→ Extracted material:
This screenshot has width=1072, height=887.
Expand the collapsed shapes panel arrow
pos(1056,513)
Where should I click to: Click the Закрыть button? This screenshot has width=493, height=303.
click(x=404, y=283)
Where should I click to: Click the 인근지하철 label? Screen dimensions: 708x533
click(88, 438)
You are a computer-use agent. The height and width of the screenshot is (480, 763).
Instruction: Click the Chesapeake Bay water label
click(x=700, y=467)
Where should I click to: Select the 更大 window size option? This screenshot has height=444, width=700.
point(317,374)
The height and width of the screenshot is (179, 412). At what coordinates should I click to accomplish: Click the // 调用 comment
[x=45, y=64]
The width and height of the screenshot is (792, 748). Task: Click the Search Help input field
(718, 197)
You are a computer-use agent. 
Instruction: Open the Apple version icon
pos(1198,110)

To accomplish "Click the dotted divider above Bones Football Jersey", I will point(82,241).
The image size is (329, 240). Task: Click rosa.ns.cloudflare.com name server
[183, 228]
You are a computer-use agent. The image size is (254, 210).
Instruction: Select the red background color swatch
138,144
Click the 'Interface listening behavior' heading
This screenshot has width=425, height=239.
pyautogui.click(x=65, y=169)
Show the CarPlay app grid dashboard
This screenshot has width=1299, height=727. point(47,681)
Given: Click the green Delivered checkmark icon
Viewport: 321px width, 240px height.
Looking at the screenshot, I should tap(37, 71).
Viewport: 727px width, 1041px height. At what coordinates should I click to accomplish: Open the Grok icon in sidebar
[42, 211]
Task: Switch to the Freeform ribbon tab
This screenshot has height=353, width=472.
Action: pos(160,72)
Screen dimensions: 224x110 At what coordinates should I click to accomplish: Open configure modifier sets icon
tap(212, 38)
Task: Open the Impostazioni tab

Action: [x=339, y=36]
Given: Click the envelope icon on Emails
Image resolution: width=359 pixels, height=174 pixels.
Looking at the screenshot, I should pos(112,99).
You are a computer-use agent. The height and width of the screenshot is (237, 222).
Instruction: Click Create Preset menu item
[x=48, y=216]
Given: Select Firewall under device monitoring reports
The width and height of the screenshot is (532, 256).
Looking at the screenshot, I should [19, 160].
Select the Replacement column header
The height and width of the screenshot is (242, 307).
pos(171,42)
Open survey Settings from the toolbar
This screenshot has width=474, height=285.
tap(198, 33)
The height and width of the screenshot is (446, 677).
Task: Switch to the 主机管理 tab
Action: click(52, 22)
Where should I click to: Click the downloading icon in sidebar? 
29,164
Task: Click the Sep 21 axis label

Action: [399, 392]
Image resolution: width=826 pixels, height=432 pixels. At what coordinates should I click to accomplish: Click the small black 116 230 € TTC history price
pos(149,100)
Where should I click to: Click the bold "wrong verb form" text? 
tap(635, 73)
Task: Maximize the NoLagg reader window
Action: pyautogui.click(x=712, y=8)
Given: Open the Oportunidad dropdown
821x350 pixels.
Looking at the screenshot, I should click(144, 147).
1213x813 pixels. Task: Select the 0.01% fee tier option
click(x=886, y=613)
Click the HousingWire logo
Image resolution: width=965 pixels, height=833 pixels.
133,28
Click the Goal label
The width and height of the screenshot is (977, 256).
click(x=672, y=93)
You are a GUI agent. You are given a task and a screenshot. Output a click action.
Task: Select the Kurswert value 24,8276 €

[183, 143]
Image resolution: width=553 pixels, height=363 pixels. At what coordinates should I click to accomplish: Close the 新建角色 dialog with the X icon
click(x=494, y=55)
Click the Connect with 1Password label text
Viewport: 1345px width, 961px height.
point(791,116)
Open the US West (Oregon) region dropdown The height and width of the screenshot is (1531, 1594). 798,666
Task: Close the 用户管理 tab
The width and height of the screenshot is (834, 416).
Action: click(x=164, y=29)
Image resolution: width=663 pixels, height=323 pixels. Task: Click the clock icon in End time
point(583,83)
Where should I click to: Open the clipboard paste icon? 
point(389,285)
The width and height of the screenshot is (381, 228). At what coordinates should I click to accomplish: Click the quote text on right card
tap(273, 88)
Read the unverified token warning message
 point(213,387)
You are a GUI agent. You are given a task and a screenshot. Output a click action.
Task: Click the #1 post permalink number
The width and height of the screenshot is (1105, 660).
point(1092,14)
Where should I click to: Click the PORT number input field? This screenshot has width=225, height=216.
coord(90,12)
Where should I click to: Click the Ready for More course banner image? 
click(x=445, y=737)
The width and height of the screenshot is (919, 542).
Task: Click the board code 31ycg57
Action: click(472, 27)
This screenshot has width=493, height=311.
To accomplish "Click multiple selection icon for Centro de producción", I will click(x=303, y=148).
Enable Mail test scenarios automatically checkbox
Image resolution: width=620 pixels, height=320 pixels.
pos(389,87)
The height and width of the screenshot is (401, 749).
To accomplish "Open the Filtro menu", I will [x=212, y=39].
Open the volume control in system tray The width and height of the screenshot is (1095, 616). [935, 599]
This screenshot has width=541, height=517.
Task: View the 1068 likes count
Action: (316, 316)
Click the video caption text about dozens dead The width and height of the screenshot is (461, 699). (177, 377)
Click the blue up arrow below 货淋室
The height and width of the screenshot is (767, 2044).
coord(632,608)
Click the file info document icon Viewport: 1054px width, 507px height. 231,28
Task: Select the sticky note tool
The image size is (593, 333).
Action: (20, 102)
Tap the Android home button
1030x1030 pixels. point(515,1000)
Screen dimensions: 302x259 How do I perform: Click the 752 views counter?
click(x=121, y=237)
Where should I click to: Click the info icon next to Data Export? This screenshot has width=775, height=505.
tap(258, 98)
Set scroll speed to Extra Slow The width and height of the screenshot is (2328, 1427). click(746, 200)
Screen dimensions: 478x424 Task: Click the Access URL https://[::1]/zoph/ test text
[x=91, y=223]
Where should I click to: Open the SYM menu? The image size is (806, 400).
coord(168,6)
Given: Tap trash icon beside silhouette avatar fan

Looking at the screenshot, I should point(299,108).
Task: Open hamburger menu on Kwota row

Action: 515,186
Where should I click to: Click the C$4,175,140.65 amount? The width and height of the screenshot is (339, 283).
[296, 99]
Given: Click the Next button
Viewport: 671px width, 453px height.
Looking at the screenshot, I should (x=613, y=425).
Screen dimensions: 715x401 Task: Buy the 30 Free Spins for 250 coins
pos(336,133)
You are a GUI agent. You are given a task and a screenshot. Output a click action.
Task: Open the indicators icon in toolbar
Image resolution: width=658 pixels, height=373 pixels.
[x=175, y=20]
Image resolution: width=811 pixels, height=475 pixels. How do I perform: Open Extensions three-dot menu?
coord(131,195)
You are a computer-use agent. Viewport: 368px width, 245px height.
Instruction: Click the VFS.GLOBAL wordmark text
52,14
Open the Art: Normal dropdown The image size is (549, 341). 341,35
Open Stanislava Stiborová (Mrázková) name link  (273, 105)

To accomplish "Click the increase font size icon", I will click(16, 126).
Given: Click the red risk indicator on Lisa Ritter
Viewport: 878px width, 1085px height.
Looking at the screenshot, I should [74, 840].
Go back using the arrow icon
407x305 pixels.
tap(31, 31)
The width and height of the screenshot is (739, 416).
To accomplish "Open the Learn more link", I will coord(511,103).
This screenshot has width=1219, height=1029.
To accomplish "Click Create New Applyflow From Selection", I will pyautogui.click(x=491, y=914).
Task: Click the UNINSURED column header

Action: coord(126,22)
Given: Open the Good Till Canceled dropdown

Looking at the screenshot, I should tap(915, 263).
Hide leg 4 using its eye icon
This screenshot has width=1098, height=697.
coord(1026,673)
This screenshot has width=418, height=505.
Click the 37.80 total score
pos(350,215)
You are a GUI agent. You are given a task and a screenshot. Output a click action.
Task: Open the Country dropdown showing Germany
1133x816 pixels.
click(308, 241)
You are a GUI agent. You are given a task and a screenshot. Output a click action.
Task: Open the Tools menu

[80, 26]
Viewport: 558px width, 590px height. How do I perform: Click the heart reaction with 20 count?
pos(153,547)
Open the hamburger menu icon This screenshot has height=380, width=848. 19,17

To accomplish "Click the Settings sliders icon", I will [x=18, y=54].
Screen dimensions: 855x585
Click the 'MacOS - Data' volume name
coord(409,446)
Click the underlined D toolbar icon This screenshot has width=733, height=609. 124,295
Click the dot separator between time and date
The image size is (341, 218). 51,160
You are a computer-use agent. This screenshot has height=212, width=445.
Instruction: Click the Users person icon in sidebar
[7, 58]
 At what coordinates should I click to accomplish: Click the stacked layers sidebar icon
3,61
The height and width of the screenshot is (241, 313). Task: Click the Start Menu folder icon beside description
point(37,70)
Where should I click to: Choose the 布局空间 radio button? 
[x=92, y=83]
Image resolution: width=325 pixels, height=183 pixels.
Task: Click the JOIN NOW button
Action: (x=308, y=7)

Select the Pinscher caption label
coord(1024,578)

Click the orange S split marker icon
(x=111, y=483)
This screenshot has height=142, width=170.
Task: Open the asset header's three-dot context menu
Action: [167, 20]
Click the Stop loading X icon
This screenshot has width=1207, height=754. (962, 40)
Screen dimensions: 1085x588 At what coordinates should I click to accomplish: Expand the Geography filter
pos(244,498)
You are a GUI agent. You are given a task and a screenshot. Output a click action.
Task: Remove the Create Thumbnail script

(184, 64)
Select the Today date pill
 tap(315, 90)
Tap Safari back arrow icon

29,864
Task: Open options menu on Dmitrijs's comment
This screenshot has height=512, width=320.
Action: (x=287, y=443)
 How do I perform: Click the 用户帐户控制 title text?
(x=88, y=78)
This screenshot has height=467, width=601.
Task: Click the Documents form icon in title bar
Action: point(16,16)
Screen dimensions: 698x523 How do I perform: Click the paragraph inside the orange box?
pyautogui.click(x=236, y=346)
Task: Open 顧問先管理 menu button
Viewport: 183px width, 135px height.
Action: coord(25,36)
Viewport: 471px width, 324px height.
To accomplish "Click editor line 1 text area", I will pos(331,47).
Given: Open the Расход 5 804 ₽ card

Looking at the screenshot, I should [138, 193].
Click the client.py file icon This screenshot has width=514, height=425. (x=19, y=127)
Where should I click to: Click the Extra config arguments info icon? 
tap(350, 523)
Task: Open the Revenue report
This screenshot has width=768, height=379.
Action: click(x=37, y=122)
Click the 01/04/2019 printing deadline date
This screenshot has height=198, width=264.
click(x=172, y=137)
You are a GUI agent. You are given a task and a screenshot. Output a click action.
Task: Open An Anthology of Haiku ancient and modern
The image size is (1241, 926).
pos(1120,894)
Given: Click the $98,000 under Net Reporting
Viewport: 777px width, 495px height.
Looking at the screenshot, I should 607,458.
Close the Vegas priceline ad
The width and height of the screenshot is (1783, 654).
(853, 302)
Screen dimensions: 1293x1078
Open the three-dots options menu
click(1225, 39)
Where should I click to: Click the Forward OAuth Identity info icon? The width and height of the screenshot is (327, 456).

→ Task goal: What you give back should be exactly the lines of the data above from the line with "Screen dimensions: 478x424" through the line with "Go back using the arrow icon", both of those included, and nothing more.

→ Response to the exercise:
Screen dimensions: 478x424 Task: Click the Access URL https://[::1]/zoph/ test text
[x=91, y=223]
Where should I click to: Open the SYM menu? The image size is (806, 400).
coord(168,6)
Given: Tap trash icon beside silhouette avatar fan

Looking at the screenshot, I should point(299,108).
Task: Open hamburger menu on Kwota row

Action: 515,186
Where should I click to: Click the C$4,175,140.65 amount? The width and height of the screenshot is (339, 283).
[296, 99]
Given: Click the Next button
Viewport: 671px width, 453px height.
Looking at the screenshot, I should (x=613, y=425).
Screen dimensions: 715x401 Task: Buy the 30 Free Spins for 250 coins
pos(336,133)
You are a GUI agent. You are given a task and a screenshot. Output a click action.
Task: Open the indicators icon in toolbar
Image resolution: width=658 pixels, height=373 pixels.
[x=175, y=20]
Image resolution: width=811 pixels, height=475 pixels. How do I perform: Open Extensions three-dot menu?
coord(131,195)
You are a computer-use agent. Viewport: 368px width, 245px height.
Instruction: Click the VFS.GLOBAL wordmark text
52,14
Open the Art: Normal dropdown The image size is (549, 341). 341,35
Open Stanislava Stiborová (Mrázková) name link  (273, 105)

To accomplish "Click the increase font size icon", I will click(16, 126).
Given: Click the red risk indicator on Lisa Ritter
Viewport: 878px width, 1085px height.
Looking at the screenshot, I should [74, 840].
Go back using the arrow icon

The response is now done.